[PATCH] D133956: git push Cuda Check for ignored errors after calling a CUDA kernel

Bartłomiej Cieślar via Phabricator via cfe-commits Thu, 15 Sep 2022 14:59:33 -0700

barcisz added a comment.

In D133956#3793022 <https://reviews.llvm.org/D133956#3793022>, @tra wrote:


> I think ultimately the checker should be generalized to flag all unchecked 
> CUDA runtime calls. The problem is that that is going to be exceedingly noisy 
> in practice as a lot of real code does not bother to check for the errors 
> consistently. Limiting the checks to kernel launches may be a reasonable 
> starting point as it would give us the ability to zero in on the culprit 
> kernel by running the app with "CUDA_LAUNCH_BLOCKING".

By that do you mean that the way the check is now it is acceptable or that it 
should be improved to handle intra-procedural analysis? The intention with this 
check is to work a lot in tandem with the one in D133804 
<https://reviews.llvm.org/D133804>, which therefore prevents most such cases. 
The practice that the check checks for is also commonly used in ML frameworks 
which heavily rely on CUDA, so not catching such cases might still be helpful 
for them just for the sake of preserving code consistency and catching such 
errors (since if there is an error then that means that some part of the code 
was broken anyways). Thus, the check is optimized for lowering false positives 
during static checking and for a practice lowering the number of false 
negatives within the CUDA code.

What you need to do –
1. In the code review comment, which setting does @tra say the app can be run with to zero in on the culprit kernel?
2. Pick up the code review comment on the CUDA kernel error check after its last sentence and keep writing.
These rows have nothing to do with the code review comment.

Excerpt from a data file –
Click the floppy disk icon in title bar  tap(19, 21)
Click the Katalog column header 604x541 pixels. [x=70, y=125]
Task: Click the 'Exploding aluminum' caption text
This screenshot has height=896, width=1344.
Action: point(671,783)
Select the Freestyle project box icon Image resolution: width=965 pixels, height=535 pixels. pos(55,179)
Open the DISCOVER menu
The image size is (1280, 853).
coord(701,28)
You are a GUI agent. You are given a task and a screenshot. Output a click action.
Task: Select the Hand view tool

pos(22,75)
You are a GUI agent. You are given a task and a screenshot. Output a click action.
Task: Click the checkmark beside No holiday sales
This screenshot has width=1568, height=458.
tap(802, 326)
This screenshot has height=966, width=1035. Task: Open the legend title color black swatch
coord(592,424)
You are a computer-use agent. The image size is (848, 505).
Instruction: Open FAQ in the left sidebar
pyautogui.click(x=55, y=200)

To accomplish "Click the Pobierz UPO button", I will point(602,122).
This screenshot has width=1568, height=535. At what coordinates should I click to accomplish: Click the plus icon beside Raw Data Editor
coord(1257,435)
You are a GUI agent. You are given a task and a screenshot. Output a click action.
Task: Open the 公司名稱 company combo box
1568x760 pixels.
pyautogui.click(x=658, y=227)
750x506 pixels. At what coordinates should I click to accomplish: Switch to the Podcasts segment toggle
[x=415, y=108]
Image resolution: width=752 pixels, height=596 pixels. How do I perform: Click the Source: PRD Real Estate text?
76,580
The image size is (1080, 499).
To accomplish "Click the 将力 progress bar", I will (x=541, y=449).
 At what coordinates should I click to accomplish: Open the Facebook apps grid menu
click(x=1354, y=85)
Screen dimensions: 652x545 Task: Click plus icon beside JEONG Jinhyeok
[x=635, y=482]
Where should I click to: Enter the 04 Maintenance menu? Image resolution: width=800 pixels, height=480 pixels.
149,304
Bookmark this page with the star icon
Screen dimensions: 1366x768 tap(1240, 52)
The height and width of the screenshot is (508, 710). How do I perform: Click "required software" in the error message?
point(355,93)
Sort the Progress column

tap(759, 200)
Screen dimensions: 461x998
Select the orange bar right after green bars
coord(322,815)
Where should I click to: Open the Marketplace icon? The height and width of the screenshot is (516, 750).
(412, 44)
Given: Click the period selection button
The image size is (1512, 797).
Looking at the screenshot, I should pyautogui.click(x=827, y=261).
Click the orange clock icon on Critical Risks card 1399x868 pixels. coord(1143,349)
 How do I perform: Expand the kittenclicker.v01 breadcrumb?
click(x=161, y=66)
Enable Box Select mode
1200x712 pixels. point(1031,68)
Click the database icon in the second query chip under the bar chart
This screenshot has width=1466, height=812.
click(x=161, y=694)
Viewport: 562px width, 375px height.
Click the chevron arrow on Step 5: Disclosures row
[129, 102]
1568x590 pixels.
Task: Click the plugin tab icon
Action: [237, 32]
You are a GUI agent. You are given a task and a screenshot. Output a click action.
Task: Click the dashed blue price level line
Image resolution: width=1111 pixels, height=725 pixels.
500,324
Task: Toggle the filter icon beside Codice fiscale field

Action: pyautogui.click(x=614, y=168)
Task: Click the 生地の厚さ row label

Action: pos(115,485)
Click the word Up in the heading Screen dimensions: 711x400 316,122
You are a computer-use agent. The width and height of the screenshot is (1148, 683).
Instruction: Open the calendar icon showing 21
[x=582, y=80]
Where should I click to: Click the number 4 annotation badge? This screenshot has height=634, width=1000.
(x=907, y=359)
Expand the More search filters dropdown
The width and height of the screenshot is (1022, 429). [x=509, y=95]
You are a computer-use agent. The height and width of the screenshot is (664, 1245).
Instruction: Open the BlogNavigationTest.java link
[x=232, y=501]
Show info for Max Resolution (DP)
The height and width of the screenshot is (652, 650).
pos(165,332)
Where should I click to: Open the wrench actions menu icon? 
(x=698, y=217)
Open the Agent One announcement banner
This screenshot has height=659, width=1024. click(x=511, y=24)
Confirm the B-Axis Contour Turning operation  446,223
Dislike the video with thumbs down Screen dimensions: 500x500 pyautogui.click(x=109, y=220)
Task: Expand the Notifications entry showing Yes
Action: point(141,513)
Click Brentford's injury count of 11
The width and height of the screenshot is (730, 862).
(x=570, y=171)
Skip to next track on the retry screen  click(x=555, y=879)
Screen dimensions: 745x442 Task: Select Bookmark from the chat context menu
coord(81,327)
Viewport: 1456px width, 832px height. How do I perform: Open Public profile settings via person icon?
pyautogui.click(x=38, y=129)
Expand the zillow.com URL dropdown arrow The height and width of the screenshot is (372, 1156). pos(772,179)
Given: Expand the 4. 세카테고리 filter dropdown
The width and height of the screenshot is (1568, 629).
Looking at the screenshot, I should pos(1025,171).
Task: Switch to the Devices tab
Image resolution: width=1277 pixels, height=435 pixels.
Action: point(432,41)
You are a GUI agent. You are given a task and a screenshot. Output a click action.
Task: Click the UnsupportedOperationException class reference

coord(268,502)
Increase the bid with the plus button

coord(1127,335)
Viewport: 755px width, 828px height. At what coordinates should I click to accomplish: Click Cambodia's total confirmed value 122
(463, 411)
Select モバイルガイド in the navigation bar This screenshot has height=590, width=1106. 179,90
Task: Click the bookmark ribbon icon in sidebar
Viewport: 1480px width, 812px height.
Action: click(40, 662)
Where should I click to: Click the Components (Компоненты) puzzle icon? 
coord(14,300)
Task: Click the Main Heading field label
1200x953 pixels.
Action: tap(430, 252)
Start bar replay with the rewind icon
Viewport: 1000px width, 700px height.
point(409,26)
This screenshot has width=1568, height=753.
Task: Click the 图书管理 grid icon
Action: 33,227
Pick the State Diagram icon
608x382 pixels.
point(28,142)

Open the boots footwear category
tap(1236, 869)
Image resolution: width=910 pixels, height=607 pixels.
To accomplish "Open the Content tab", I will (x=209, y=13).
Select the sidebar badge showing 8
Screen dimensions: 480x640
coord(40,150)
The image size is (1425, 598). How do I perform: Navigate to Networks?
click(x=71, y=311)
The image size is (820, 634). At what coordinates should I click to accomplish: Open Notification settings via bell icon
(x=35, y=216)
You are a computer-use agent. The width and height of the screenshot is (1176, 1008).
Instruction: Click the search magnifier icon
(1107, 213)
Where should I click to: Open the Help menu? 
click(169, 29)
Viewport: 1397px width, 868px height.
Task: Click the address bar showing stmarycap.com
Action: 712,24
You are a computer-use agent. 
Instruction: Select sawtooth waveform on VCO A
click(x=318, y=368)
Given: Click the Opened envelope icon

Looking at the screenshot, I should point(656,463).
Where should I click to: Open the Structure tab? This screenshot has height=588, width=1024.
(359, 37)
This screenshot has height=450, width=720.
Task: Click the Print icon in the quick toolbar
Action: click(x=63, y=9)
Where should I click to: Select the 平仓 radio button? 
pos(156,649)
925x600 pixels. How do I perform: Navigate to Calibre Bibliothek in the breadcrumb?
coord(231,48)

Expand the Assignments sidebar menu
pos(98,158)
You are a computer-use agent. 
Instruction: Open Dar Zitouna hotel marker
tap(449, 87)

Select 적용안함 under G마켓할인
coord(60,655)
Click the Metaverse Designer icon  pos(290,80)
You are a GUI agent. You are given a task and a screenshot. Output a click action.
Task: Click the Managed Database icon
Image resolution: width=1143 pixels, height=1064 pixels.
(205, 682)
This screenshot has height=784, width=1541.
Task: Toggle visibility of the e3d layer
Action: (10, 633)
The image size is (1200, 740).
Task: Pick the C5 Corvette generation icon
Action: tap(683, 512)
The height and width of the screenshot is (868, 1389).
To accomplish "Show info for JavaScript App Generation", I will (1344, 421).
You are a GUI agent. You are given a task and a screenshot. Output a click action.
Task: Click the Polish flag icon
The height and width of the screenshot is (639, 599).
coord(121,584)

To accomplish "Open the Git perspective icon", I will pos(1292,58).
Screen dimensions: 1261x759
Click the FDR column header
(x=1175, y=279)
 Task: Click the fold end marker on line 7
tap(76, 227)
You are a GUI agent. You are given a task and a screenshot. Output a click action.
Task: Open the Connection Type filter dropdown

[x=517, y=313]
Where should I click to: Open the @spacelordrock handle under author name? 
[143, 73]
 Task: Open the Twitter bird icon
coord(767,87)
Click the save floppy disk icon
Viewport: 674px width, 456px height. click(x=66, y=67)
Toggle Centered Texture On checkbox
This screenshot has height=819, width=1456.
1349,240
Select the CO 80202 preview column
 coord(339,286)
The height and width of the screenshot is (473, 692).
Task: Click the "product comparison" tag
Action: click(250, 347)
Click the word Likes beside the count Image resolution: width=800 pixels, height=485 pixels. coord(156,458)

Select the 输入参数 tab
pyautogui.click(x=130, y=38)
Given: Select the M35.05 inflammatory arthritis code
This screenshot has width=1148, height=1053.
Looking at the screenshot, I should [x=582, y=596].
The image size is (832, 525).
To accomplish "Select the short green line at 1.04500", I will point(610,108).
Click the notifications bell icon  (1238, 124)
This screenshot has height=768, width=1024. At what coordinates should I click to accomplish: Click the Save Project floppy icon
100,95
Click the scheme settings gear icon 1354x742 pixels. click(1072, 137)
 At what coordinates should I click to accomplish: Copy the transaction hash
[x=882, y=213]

Answers to each task –
1. CUDA_LAUNCH_BLOCKING

2.
================
Comment at: 
clang-tools-extra/test/clang-tidy/checkers/cuda/unsafe-kernel-call-macro-handler.cu:53
+  }
+  auto err = cudaGetLastError();
+
----------------
tra wrote:
> Just curious -- is it sufficient to just call `cudaGetLastError();` ? Or does 
> the checker require using its result, too? I.e. in practice this particular 
> check will not really do anything useful. The tests below look somewhat 
> inconsistent. 
Technically it does not require the user to actually use the value of 
`cudaGetLastError()`, but


  # If they are calling it then they most likely did not place this call there 
randomly and are using it to check for the error returned by the kernel
  # the check being introduced in D133804 can be used to check if the return 
value has been used, so checking it here as well would have been a duplication




================
Comment at: 
clang-tools-extra/test/clang-tidy/checkers/cuda/unsafe-kernel-call-macro-handler.cu:75
+  // CHECK-MESSAGES: :[[@LINE-1]]:{{[0-9]+}}: warning: Possible unchecked 
error after a kernel launch.
+  // Calling an error-checking function after a kernel is not considered safe.
+  errorCheck();
----------------
tra wrote:
> WDYM by "is not considered safe" here? How is that different from calling 
> `cudaGetLastError()` and checking its value?
As in the check does not do inter-procedural analysis short of adding the 
handler to AcceptedHandlers, so the check will flag such occurences


================
Comment at: 
clang-tools-extra/test/clang-tidy/checkers/cuda/unsafe-kernel-call-macro-handler.cu:80-82
+  b<<<1, 2>>>();; /* The semicolons are here because the
+    detection of the macro is done with a lexer */ ;
+  CUDA_CHECK_KERNEL();
----------------
tra wrote:
> What would happen with a single `;` as would be seen in the normal user code?
Nothing, it would work just fine; it's rather that all other kernel calls in 
this test use a single `;` so I want to check this case here


================
Comment at: 
clang-tools-extra/test/clang-tidy/checkers/cuda/unsafe-kernel-call-macro-handler.cu:112
+  do {
+    auto err2 = cudaGetLastError();
+  } while(0);
----------------
tra wrote:
> Why does this case produce no warning, while a very similar case above does? 
> In both cases result of `cudaGetLastError()` is assigned to an unused 
> variable within the loop body.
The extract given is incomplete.